Exercise: Reproduce each line from the records that holds "agent".
(Input data begins)
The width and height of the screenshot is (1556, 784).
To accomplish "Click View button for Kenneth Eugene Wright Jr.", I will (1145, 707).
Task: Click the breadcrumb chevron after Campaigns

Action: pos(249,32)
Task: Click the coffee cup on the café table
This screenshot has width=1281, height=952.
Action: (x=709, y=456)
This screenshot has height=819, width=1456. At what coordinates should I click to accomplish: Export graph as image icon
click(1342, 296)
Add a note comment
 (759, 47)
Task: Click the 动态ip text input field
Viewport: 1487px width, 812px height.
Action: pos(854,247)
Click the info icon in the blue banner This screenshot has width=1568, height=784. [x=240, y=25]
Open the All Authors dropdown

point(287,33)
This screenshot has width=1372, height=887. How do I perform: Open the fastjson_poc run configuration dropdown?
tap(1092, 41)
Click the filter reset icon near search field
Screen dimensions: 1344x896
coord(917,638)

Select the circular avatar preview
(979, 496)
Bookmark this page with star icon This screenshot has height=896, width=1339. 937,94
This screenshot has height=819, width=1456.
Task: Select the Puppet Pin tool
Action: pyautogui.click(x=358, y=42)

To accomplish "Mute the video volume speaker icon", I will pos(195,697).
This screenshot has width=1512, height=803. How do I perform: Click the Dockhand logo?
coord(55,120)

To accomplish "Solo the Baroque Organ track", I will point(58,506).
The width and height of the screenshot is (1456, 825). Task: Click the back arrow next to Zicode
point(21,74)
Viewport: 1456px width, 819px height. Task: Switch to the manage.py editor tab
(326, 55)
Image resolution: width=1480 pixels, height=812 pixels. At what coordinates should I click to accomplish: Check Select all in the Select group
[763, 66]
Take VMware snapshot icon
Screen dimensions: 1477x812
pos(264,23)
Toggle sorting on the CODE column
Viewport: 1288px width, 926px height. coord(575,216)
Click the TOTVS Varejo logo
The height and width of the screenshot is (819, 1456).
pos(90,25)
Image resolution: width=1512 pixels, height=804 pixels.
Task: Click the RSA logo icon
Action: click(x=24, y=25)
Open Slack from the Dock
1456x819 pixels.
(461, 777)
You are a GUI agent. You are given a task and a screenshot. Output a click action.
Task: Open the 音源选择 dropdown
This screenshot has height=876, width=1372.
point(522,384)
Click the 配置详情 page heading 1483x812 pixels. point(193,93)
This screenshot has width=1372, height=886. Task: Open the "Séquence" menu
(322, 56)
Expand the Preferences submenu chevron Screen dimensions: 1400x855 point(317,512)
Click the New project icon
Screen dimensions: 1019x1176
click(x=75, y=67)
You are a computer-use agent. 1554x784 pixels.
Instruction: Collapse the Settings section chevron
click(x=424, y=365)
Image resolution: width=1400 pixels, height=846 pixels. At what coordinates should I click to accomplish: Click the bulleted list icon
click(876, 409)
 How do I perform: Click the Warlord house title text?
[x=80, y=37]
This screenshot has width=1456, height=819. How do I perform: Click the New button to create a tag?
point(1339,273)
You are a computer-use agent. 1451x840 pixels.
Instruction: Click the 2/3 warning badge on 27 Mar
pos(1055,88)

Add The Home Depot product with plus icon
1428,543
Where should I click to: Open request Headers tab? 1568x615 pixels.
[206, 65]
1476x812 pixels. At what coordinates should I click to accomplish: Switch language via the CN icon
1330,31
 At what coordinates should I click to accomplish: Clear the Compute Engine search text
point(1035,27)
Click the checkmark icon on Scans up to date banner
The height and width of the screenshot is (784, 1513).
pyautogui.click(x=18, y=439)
(Input data ends)
Task answer:
You are a GUI agent. You are given a task and a screenshot. Output a click action.
You are a computer-use agent. 1554x784 pixels.
You are a computer-use agent. 1451x840 pixels.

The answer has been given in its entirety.